__Task instructions__
Can you rename "Instruction" to "Command" in the lines from the line with "You are a computer-use agent. This" to the line with "coord(428,596)", and return only those lines with nothing else changed?

□ □ □ □ □

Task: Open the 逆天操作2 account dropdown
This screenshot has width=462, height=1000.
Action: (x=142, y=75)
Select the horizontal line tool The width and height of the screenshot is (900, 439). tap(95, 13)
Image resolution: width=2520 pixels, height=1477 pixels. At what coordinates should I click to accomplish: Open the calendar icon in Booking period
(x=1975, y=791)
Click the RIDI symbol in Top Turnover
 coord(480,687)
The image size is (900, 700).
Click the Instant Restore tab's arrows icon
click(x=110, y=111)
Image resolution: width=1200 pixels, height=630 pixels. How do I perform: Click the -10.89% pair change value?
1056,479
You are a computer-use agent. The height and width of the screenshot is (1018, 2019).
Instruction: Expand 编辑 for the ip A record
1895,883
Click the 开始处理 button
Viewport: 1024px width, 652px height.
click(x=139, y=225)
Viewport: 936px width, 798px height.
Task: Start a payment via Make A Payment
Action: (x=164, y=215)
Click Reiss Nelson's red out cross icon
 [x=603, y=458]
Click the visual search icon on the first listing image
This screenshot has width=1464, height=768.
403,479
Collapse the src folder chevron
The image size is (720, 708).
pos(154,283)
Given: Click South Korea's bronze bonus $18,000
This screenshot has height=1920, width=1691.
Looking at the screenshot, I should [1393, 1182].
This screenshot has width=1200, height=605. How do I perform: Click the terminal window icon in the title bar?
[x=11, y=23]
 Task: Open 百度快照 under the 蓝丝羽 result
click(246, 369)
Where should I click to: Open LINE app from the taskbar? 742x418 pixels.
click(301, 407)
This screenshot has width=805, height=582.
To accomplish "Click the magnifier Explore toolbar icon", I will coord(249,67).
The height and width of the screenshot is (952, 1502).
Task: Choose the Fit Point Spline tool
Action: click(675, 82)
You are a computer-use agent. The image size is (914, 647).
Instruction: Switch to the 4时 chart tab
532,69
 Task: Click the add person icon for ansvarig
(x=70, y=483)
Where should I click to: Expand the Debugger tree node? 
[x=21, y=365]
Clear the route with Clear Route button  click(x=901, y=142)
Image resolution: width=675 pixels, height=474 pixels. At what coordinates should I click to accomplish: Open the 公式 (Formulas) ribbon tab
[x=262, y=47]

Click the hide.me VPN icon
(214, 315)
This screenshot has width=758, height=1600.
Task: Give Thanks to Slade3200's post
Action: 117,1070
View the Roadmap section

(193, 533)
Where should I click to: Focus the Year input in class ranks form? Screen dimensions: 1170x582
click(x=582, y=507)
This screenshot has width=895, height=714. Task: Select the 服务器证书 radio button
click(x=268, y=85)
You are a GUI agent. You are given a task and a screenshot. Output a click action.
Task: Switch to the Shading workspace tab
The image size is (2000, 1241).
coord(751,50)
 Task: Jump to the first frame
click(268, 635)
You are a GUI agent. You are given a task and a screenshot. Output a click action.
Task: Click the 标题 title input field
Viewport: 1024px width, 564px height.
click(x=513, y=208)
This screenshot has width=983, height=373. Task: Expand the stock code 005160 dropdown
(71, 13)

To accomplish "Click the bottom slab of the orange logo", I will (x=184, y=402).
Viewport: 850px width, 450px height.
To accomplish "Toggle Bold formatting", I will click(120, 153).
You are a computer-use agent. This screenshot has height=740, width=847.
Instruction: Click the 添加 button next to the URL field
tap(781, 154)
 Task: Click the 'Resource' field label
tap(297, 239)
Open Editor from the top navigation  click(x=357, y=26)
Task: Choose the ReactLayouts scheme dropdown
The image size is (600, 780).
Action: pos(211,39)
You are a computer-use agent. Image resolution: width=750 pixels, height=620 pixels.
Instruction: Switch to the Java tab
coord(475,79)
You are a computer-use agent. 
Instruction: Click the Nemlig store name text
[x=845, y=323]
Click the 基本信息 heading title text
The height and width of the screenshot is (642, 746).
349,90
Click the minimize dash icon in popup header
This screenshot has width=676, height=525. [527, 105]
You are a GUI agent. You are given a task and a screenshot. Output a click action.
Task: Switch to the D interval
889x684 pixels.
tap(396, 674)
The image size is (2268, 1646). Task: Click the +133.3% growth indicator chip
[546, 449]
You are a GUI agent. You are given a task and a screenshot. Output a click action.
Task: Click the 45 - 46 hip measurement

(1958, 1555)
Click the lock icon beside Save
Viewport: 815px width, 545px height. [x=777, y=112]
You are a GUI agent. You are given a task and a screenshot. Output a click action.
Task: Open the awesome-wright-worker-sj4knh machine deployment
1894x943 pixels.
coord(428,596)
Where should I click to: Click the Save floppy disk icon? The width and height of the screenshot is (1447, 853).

□ □ □ □ □

__Solution for this problem__
You are a computer-use agent. This screenshot has height=740, width=847.
Command: Click the 添加 button next to the URL field
tap(781, 154)
 Task: Click the 'Resource' field label
tap(297, 239)
Open Editor from the top navigation  click(x=357, y=26)
Task: Choose the ReactLayouts scheme dropdown
The image size is (600, 780).
Action: pos(211,39)
You are a computer-use agent. Image resolution: width=750 pixels, height=620 pixels.
Command: Switch to the Java tab
coord(475,79)
You are a computer-use agent. 
Command: Click the Nemlig store name text
[x=845, y=323]
Click the 基本信息 heading title text
The height and width of the screenshot is (642, 746).
349,90
Click the minimize dash icon in popup header
This screenshot has width=676, height=525. [527, 105]
You are a GUI agent. You are given a task and a screenshot. Output a click action.
Task: Switch to the D interval
889x684 pixels.
tap(396, 674)
The image size is (2268, 1646). Task: Click the +133.3% growth indicator chip
[546, 449]
You are a GUI agent. You are given a task and a screenshot. Output a click action.
Task: Click the 45 - 46 hip measurement

(1958, 1555)
Click the lock icon beside Save
Viewport: 815px width, 545px height. [x=777, y=112]
You are a GUI agent. You are given a task and a screenshot. Output a click action.
Task: Open the awesome-wright-worker-sj4knh machine deployment
1894x943 pixels.
coord(428,596)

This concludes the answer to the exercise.